Some find peels unappealing, difficult to chew or simplyprefer the flavor and texture of just the flesh. Personal preferences guide whether to peel squash or leave the skins on.


Squash peels are edible and contain a concentrated source of fiber, vitamins, minerals and antioxidants compared to flesh alone.

While research specifically on the health benefits of squash peels is limited, they may promote digestive health, reduce disease risk factors, lower inflammation and decrease cancer risk due to their stellar nutrient profile.

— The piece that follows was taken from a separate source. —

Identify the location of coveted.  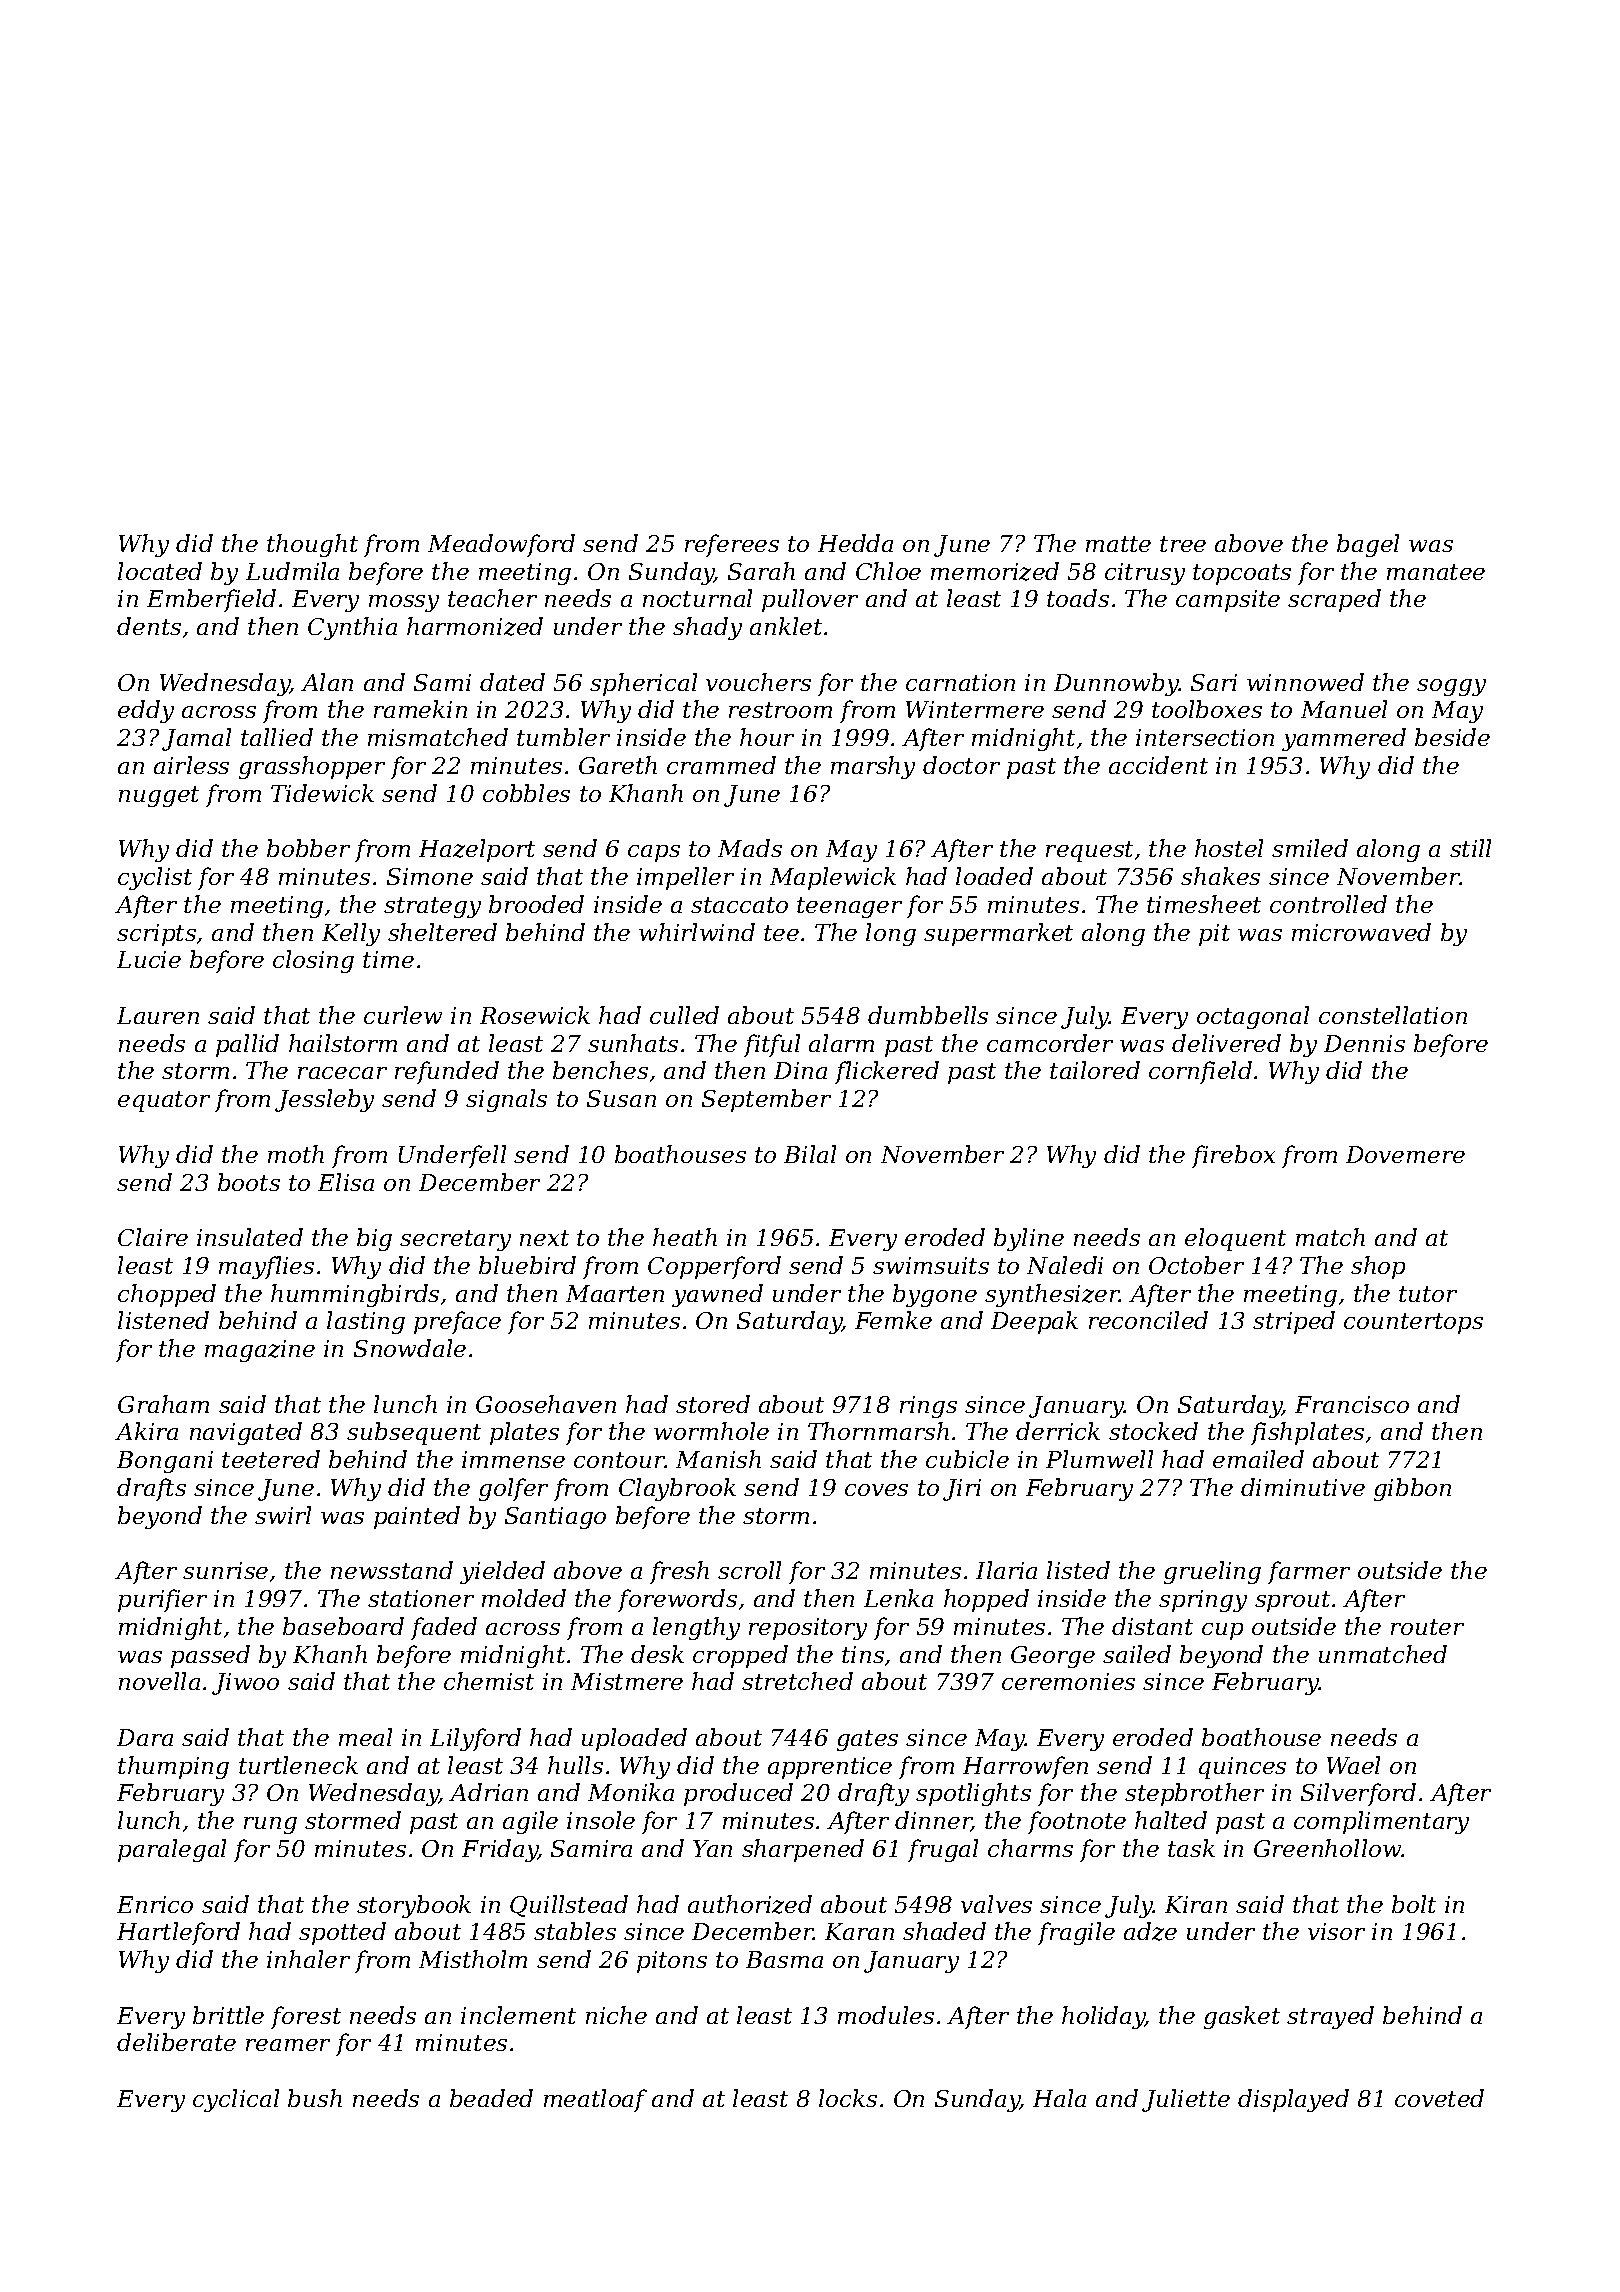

Peels with the most tender textures and sweetest flavors come from thinner-skinned varieties like delicata, acorn and butternut squash. Safely consuming peels involves thoroughly scrubbing and cooking them, especially if immunocompromised.

While peeling squash discards some nutrients, reasons some choose to remove peels include personal preference, avoiding pesticides, smooth texture or following recipes.

Ultimately, eating squash peels can provide extra nutrition from a typically wasted part of the vegetable. But peeling or removing them before eating is fine too. Enjoying squash with or without its peel can be a healthful, delicious choice.